§ Problem requirements
Extract every line of the material below that contains the string "skill".

§ Dataset entries
▼

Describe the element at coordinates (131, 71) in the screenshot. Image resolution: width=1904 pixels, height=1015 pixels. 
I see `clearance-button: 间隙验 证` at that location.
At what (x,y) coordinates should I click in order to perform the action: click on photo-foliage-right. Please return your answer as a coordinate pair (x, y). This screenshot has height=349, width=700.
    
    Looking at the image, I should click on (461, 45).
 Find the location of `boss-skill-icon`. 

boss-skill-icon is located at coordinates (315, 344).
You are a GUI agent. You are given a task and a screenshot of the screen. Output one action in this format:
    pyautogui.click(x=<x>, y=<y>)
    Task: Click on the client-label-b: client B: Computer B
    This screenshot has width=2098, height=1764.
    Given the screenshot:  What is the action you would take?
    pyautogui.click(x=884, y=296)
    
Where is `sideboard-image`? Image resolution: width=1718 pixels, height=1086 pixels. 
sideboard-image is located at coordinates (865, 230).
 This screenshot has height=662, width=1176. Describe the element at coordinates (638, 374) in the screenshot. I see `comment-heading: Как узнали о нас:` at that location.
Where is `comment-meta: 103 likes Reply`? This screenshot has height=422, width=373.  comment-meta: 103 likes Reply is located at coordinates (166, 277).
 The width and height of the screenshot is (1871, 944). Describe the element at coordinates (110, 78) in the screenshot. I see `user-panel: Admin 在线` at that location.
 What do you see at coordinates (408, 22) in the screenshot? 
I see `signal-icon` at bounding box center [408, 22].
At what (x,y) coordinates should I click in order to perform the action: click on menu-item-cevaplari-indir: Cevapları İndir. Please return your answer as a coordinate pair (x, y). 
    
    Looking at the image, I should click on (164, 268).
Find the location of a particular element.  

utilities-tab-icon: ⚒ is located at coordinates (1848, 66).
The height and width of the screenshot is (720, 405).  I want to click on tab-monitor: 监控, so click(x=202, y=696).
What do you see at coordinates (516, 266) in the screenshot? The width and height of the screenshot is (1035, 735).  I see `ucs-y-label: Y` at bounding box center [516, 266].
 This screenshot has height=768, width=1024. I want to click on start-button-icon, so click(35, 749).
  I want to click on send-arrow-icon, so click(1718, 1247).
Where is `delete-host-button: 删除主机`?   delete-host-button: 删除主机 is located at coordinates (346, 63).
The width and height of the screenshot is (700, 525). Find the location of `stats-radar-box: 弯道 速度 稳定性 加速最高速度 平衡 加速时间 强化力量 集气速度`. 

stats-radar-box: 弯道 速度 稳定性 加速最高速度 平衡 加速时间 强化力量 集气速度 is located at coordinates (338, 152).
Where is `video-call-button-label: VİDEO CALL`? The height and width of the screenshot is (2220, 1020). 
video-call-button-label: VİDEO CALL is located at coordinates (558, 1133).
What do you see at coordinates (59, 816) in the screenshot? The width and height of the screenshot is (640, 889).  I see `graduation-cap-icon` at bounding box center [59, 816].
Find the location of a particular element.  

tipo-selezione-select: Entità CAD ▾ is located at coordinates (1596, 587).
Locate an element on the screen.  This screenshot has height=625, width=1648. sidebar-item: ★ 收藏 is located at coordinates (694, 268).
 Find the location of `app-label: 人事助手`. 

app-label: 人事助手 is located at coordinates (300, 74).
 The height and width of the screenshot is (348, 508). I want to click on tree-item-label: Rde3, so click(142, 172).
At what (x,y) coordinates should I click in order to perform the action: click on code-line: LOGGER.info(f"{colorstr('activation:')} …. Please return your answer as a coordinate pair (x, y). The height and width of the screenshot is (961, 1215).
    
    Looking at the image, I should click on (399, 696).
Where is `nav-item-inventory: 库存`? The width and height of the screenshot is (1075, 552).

▲

§ Result of this task
 Find the location of `boss-skill-icon`. 
boss-skill-icon is located at coordinates (315, 344).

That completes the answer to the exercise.